In [1]:
#1. Load a large dataset of sensor logs using PySpark
from pyspark.sql import SparkSession

# Initialize Spark session
spark = SparkSession.builder.appName("DeviceAggregation").getOrCreate()

# Load cleaned sensor logs CSV
df = spark.read.option("header", "true").csv("cleaned_energy_logs.csv", inferSchema=True)

# Display sample data
df.show(5)
df.printSchema()


+---------+-------------------+----------+-------+-------+-------+
|device_id|          timestamp|energy_kwh|voltage|current|room_id|
+---------+-------------------+----------+-------+-------+-------+
|        4|2025-05-30 10:12:00|      3.24|  218.5|    4.8|      1|
|        7|2025-05-30 11:15:00|      0.75|  221.3|    2.1|      2|
|        2|2025-05-30 12:20:00|      1.12|  219.7|    3.3|      3|
|        5|2025-05-30 13:25:00|      2.54|  217.9|    5.1|      4|
|        1|2025-05-30 14:30:00|       4.1|  222.0|    7.0|      5|
+---------+-------------------+----------+-------+-------+-------+
only showing top 5 rows

root
 |-- device_id: integer (nullable = true)
 |-- timestamp: timestamp (nullable = true)
 |-- energy_kwh: double (nullable = true)
 |-- voltage: double (nullable = true)
 |-- current: double (nullable = true)
 |-- room_id: integer (nullable = true)



In [2]:
#2.Group by device and calculate peak vs off-peak usage
from pyspark.sql.functions import hour, when, to_timestamp, sum

# Convert string to timestamp and extract hour
df = df.withColumn("timestamp", to_timestamp("timestamp"))
df = df.withColumn("hour", hour("timestamp"))

# Classify as Peak (6 PM to 6 AM) or Off-Peak (6 AM to 6 PM)
df = df.withColumn("usage_period", when((df["hour"] >= 18) | (df["hour"] < 6), "Peak").otherwise("Off-Peak"))

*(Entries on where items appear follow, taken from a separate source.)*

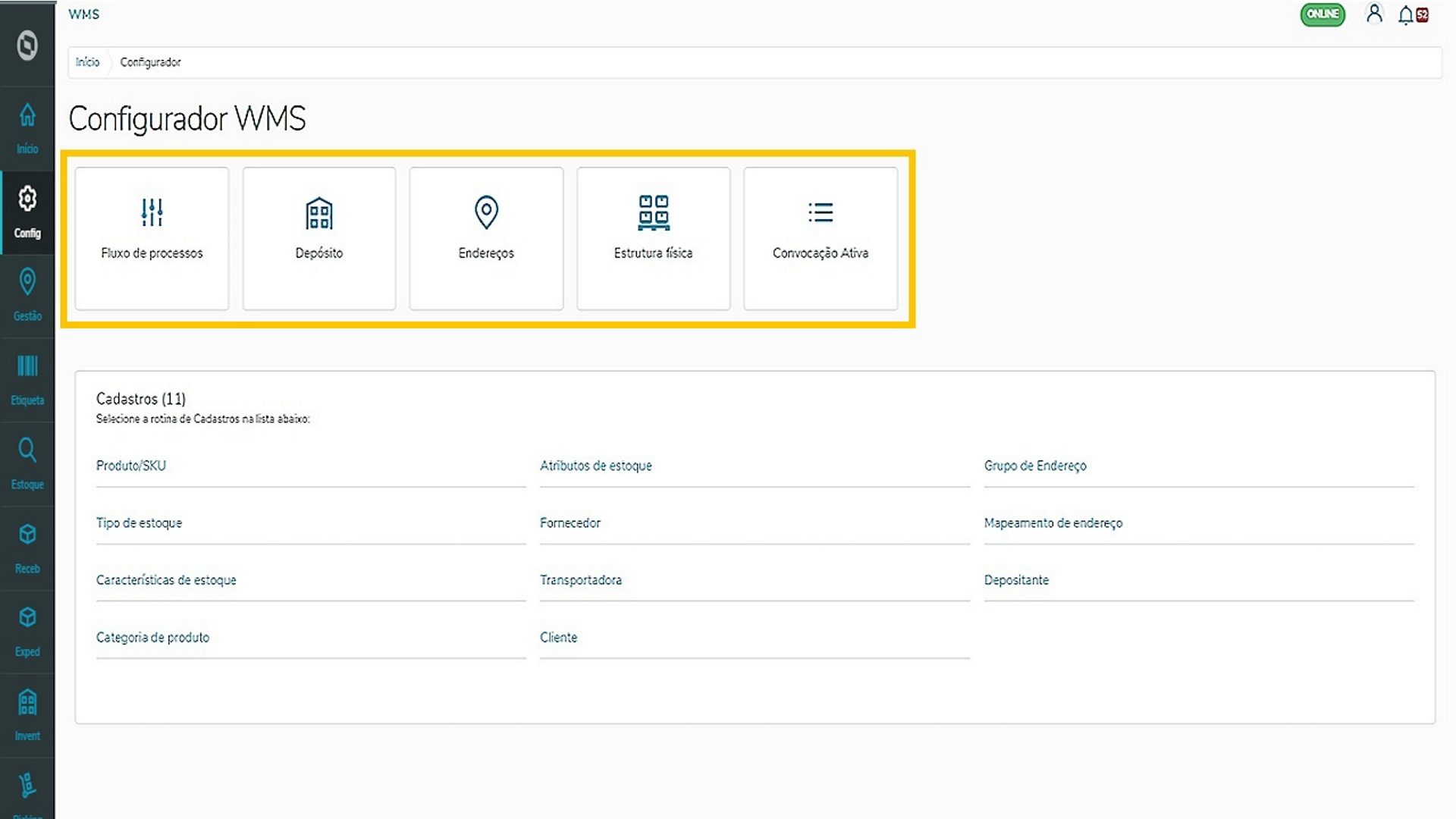Open the Transportadora cadastro
The width and height of the screenshot is (1456, 819).
click(x=581, y=580)
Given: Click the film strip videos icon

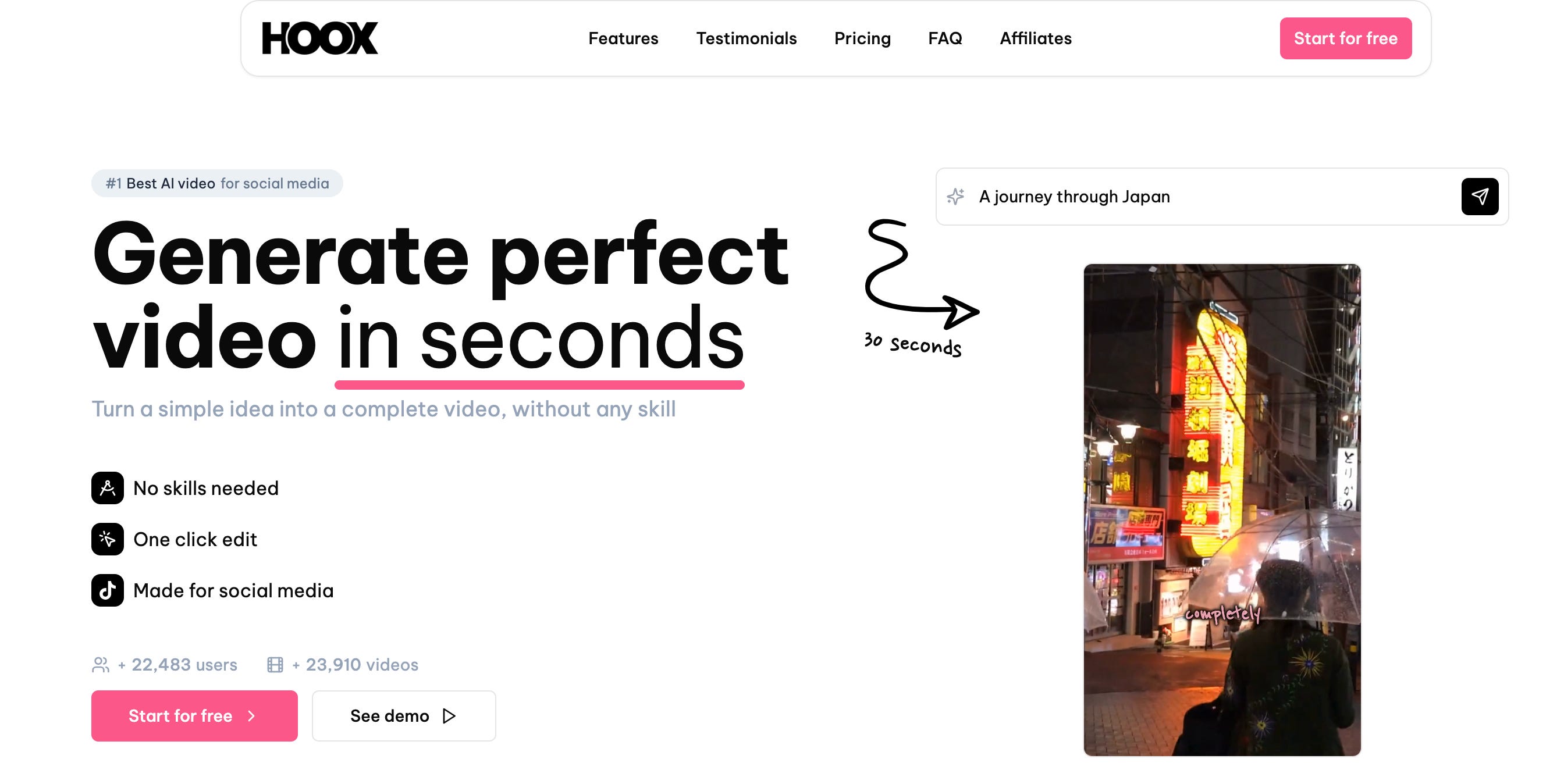Looking at the screenshot, I should [x=275, y=664].
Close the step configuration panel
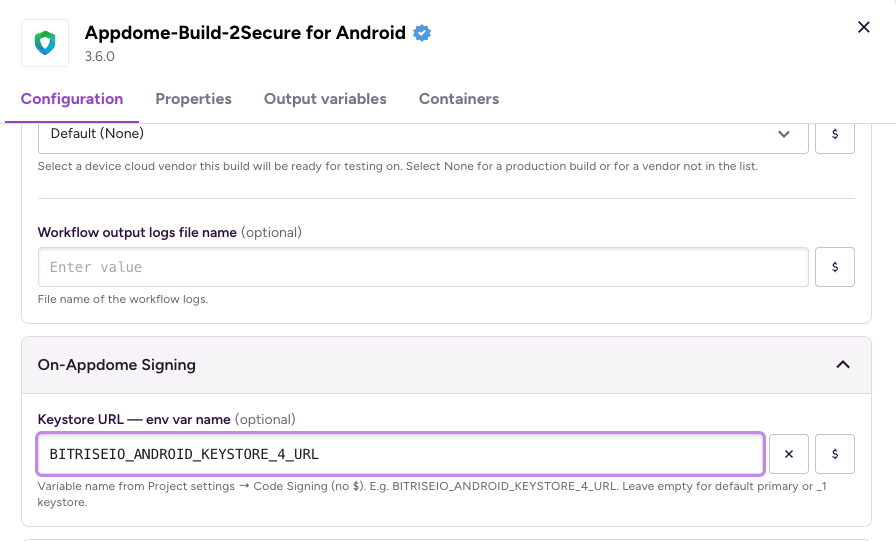Screen dimensions: 896x541 click(x=864, y=27)
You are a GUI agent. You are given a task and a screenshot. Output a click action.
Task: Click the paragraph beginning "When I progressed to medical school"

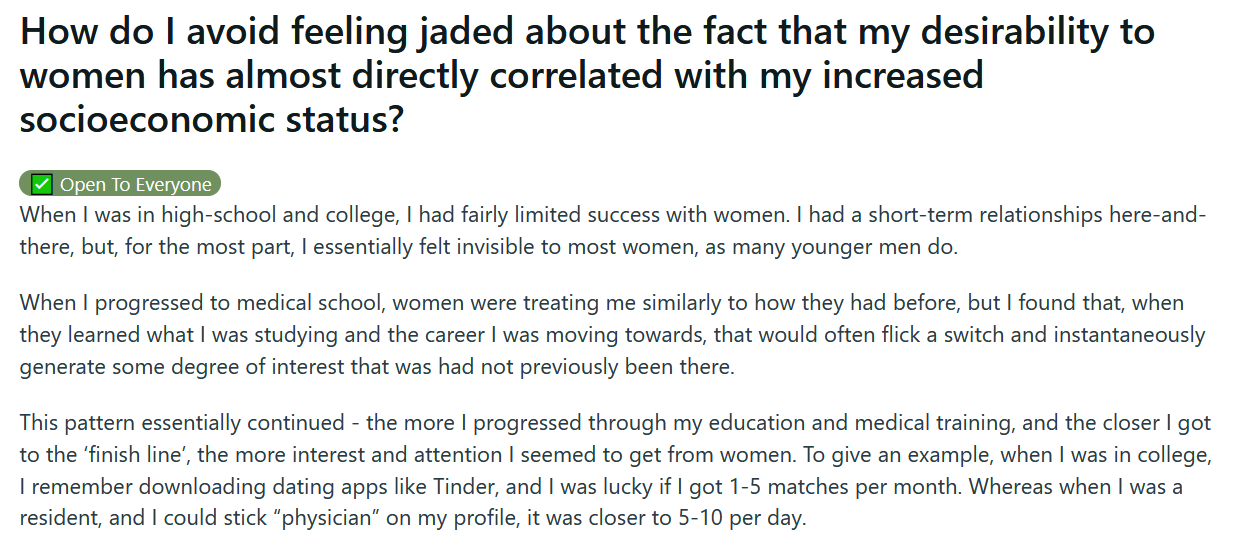pyautogui.click(x=613, y=335)
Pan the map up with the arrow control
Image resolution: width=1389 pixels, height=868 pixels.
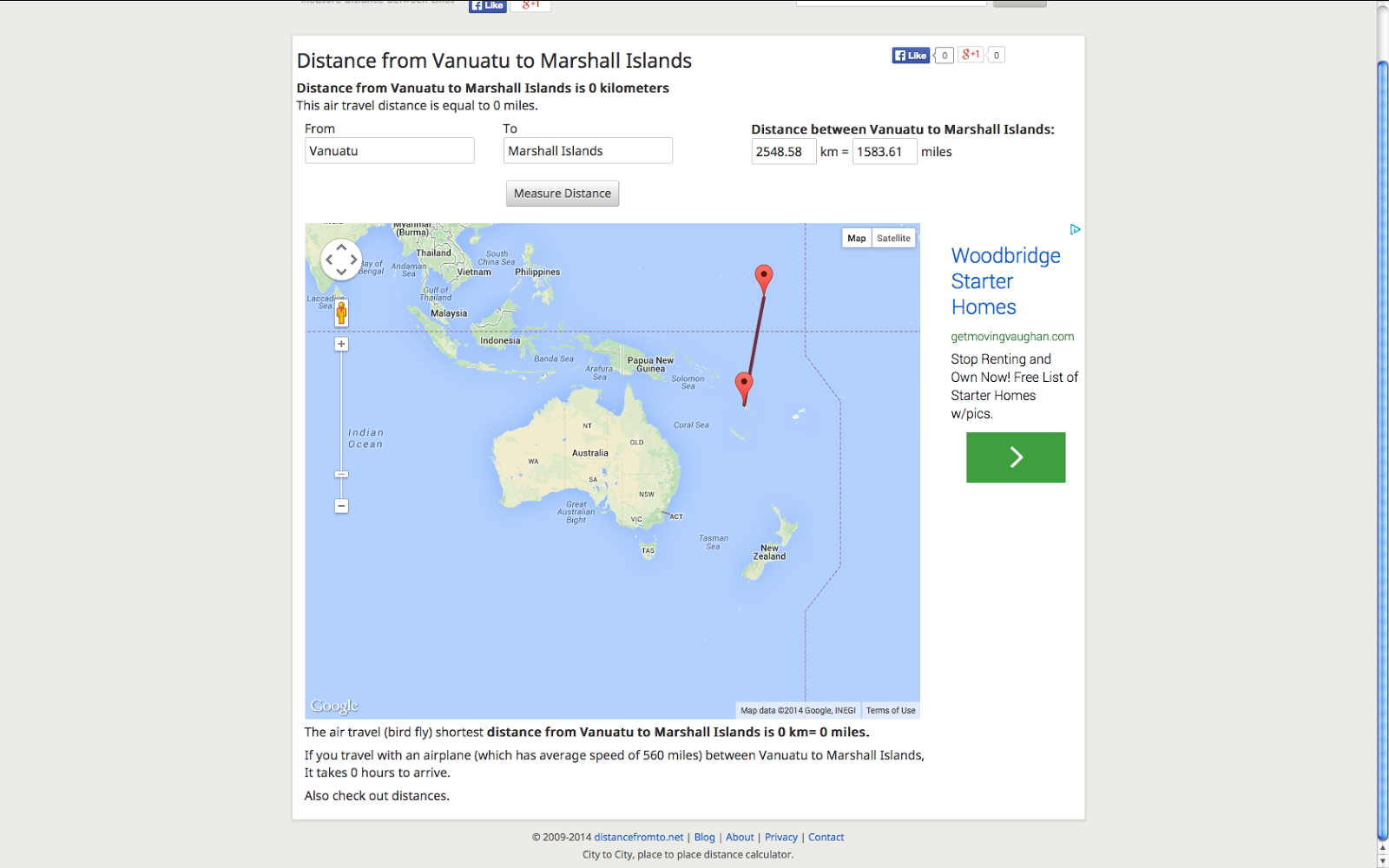[341, 247]
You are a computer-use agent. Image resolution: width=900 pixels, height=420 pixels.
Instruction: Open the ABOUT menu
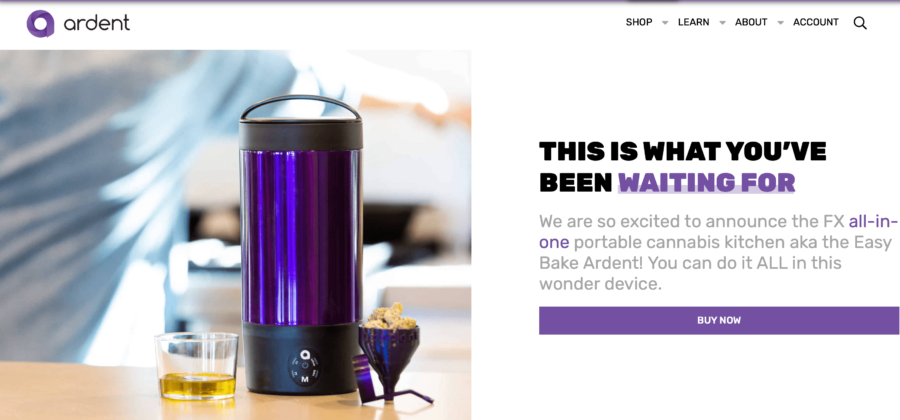click(751, 22)
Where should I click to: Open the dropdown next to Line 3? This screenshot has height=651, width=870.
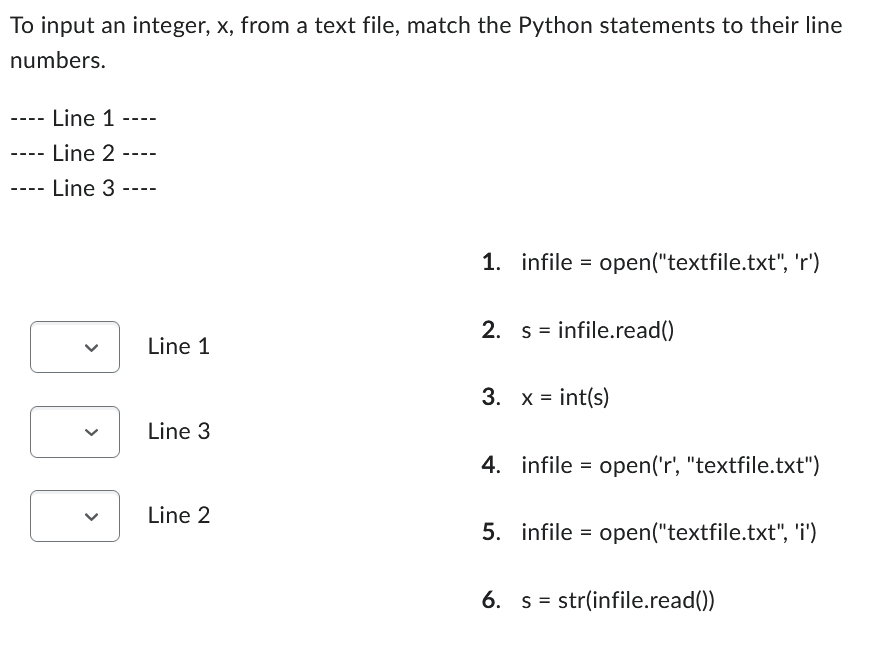coord(75,431)
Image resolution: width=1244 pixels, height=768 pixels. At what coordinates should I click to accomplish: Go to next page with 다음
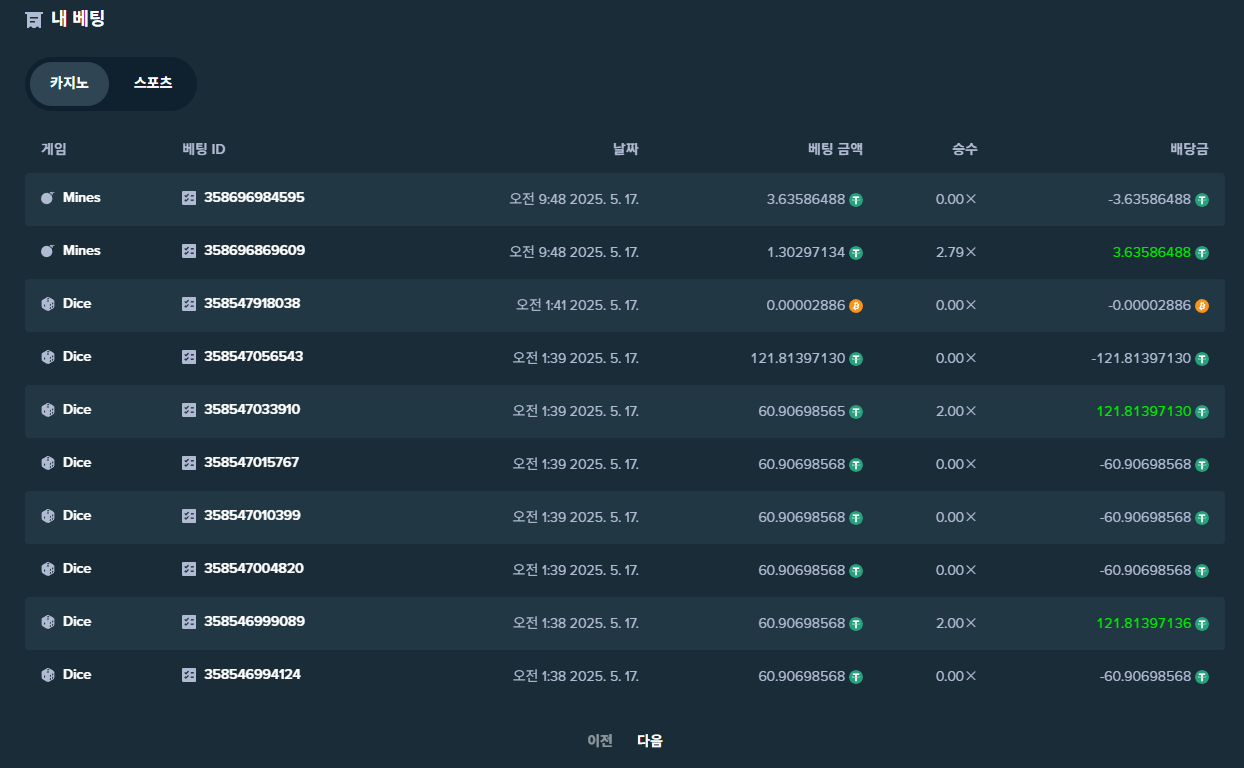pyautogui.click(x=650, y=741)
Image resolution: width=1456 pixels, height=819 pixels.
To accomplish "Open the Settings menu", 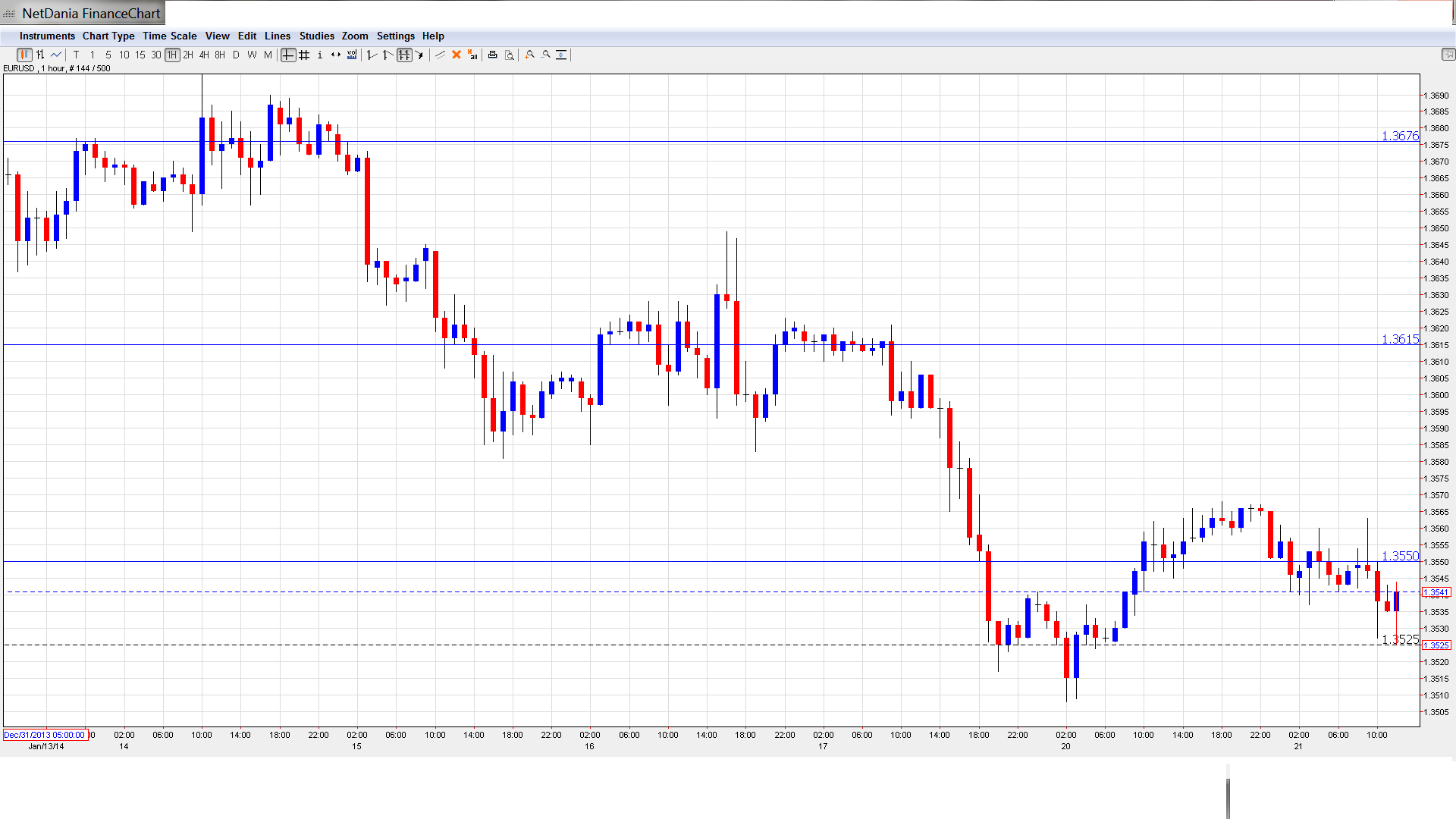I will [x=395, y=36].
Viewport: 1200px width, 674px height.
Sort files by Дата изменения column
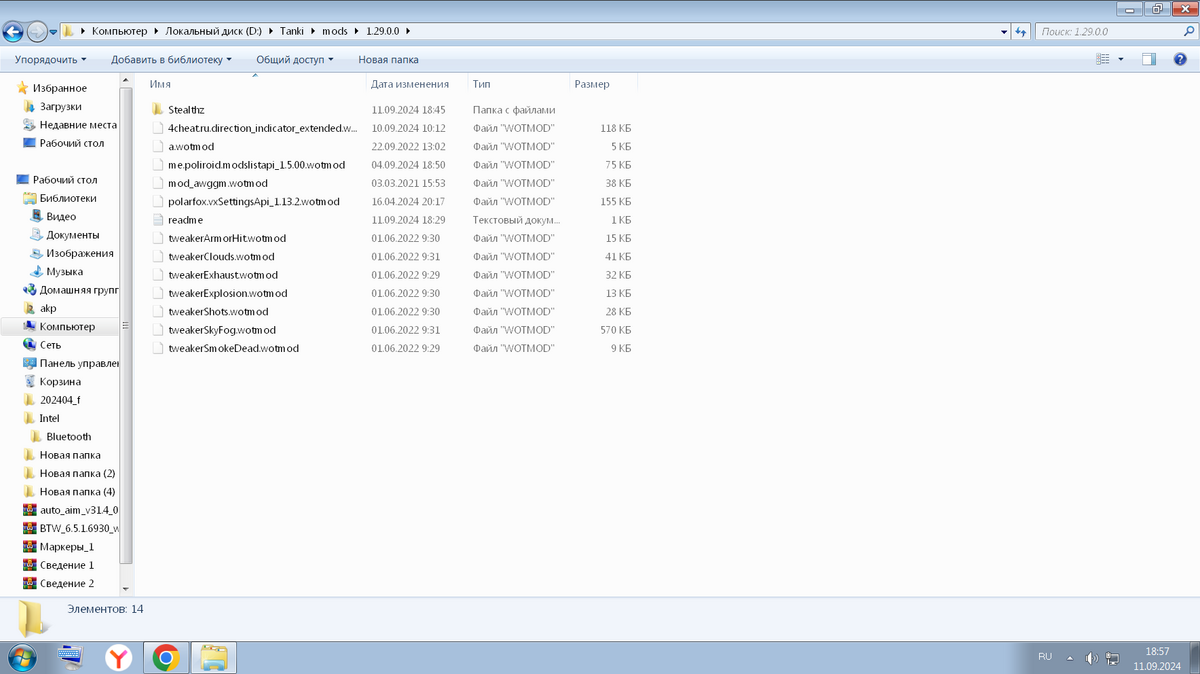(409, 84)
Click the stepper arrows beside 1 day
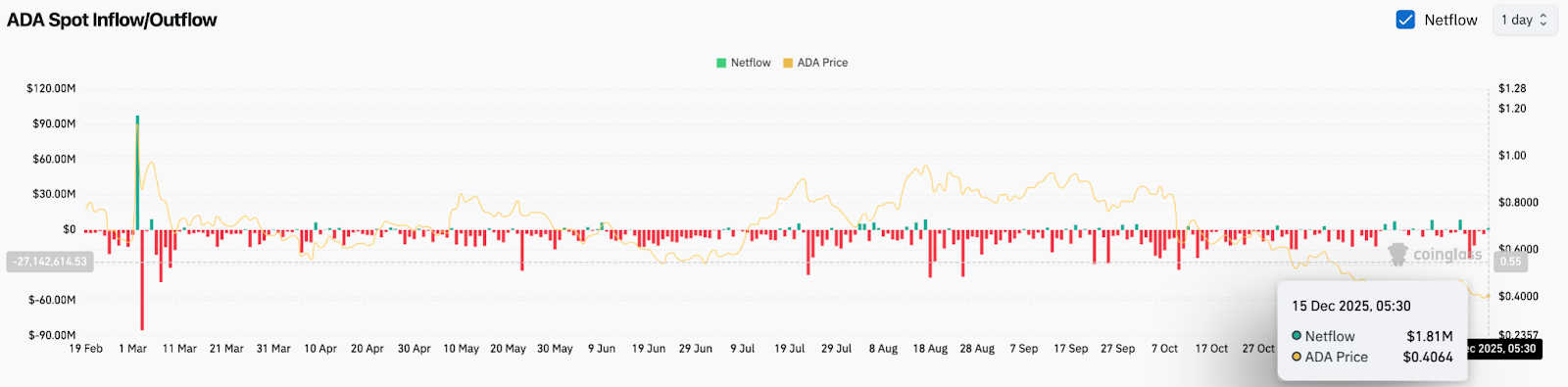1568x387 pixels. coord(1544,20)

# Group by device and period, aggregate total energy
peak_offpeak_usage = df.groupBy("device_id", "usage_period").agg(
    sum("energy_kwh").alias("total_energy_kwh")
)

peak_offpeak_usage.show()


+---------+------------+----------------+
|device_id|usage_period|total_energy_kwh|
+---------+------------+----------------+
|        7|        Peak|            3.33|
|        6|    Off-Peak|            3.95|
|        4|        Peak|             2.2|
|        2|    Off-Peak|            1.12|
|        5|    Off-Peak|            2.54|
|        4|    Off-Peak|            3.24|
|        8|    Off-Peak|            0.55|
|        3|    Off-Peak|            1.75|
|        1|    Off-Peak|             4.1|
|        7|    Off-Peak|            0.75|
+---------+------------+----------------+



In [3]:
#3.Identify top energy-consuming devices
# Total usage per device
top_devices = df.groupBy("device_id").agg(
    sum("energy_kwh").alias("total_usage_kwh")
).orderBy("total_usage_kwh", ascending=False)

top_devices.show(10)


+---------+---------------+
|device_id|total_usage_kwh|
+---------+---------------+
|        4|           5.44|
|        1|            4.1|
|        7|           4.08|
|        6|           3.95|
|        5|           2.54|
|        3|           1.75|
|        2|           1.12|
|        8|           0.55|
+---------+---------------+



In [4]:
#Save the output
# Save to output folder
peak_offpeak_usage.write.option("header", "true").mode("overwrite").csv("output/peak_offpeak_usage")
top_devices.write.option("header", "true").mode("overwrite").csv("output/top_energy_devices")